Navigating others’ judgements when you are a mum

14 Jun

At Nurturing Mums, we aim to create a non-judgemental space for new mums to chat, learn and relax.  That being said, it often does feel like other mums are judging you and in turn, you end up judging yourself.  

From the moment you announce your pregnancy, it seems that all opinions count.  Even if you didn’t ask for them.  When I was pregnant with my first, a bus driver told me that I was definitely carrying a boy.  She wouldn’t accept that I already knew it was a girl (and did turn out to be a girl), she had her opinion about my pregnancy, and that was that.  Once the baby is born, people don’t respect your boundaries more, they seem to do it less and less as the years are added to your child’s age.

Mothers can’t win.  It’s as simple as that.  From the moment you conceive that baby, you will be judged by friends, family, strangers, society and mostly yourself.  It is a struggle to navigate through all of these choices, and how they will affect you as a mum.  GUILT plays a huge role and is there to nag at you when you make a decision, to keep you on your toes just when you think things are going smoothly.

Here is a useful guide to some of the issues that motherhood brings up and how to navigate them:

1)      PREGNANCY

In pregnancy, you are told what to eat; forget about your cravings, it isn’t up to you!  Your body is judged as if on display, people are watching to see (and often comment) if you gain too much or too little weight.  How quickly you lose the weight post-pregnancy is scrutinized and analysed.  You can’t drink alcohol in any quantity or you will be given death stares, and complete strangers come up and touch your belly making you feel like it’s not about YOU anymore.

pregnancy can and can'ts

2)      HAVING A NATURAL BIRTH

The pregnancy police have a natural counterpart: the birthing police.  They discourage epidurals, they frown upon the labour ward, emergency C-sections are your fault, aren’t they?

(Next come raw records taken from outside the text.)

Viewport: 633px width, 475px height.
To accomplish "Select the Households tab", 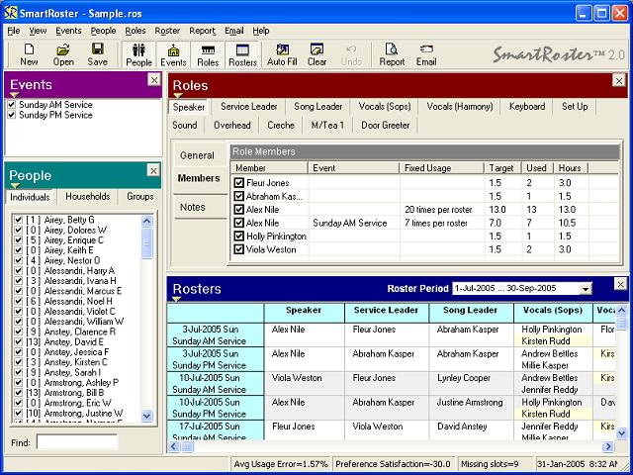I will coord(87,197).
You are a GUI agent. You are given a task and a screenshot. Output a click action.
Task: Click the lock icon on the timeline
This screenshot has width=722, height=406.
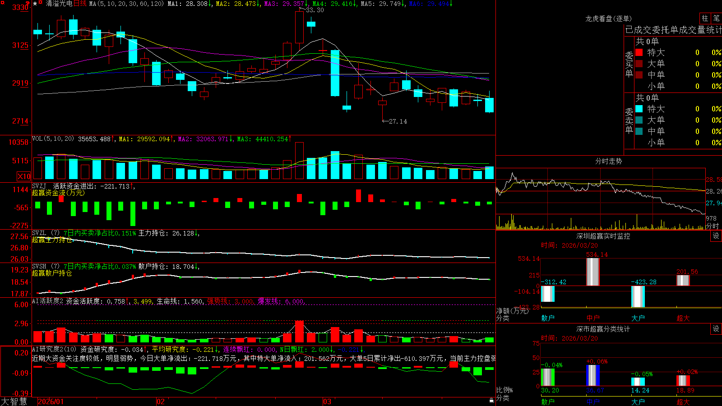click(492, 401)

I mean, why you wouldn’t want to get through your labour in the easiest way possible is beyond me; however the current thinking is that if you do it naturally you are a saint, and if you don’t, you’re a failure.

3)      BREASTFEEDING

This is one hugely emotive topic.  Read any post on breastfeeding and the comments will be pages long.  The ‘pro camp’ thinks nothing else will do, no matter what, and the ‘opposition’ feel that you have to do what works for you.  All of this rhetoric leads to feelings of inadequacy if you can’t or don’t want to, and superiority if you are one of the mums who has a baby who latches on and stays.

breastfeeding can or can't

4)      WANTING SUPPORT VS. DOING IT ON YOUR OWN

Your partner goes back to work after two weeks (if you are lucky) and you are left holding the baby, literally.  Your hormones are all over the place, you feel like you need help but certainly don’t want your in-laws there breathing down your neck and telling you how to raise your baby.  You think you are a super-mum with everything figured out, but then why are you so tearful? When your partner gets home, do you pass over the baby?  Many mums aren’t able to give up the control, even when they need the help.

5)      GOING BACK TO WORK

Stay at home with your baby or go back to work? Ask for flexible hours and get paid for 3 days, whilst working 4 or 5? Try something new and go it on your own? Contribute to your family income or be the main caregiver? Full time nursery gets a bad rap, so what’s a working parent to do? If they want to have it all, they are criticized for being selfish.  If they are content with giving up their career, they are unambitious.  What if you find it boring to be at home all day with a baby?  Such tough choices, so many considerations, and the options are so different for everyone.  That doesn’t stop others from making you question your choice(s) and constantly change them.

6)      PARENTING STYLE

Permissive or Authoritative? Naughty step or never saying no?  So many books to read, so many experts with the ‘right’ way, what is the best way to bring up your child?  Parenting styles are the new buzzword and how you choose to do things is often externally (and internally) judged by others who think they could raise your child for you!

parenting styles

This is quite a list.  It’s making me tired reading it over!  Us poor mums, what we have to endure and get through.  Keep in mind you are dealing with all of this uncertainty whilst raising a baby! And this is only the beginning…so what is a mum to do with all of this?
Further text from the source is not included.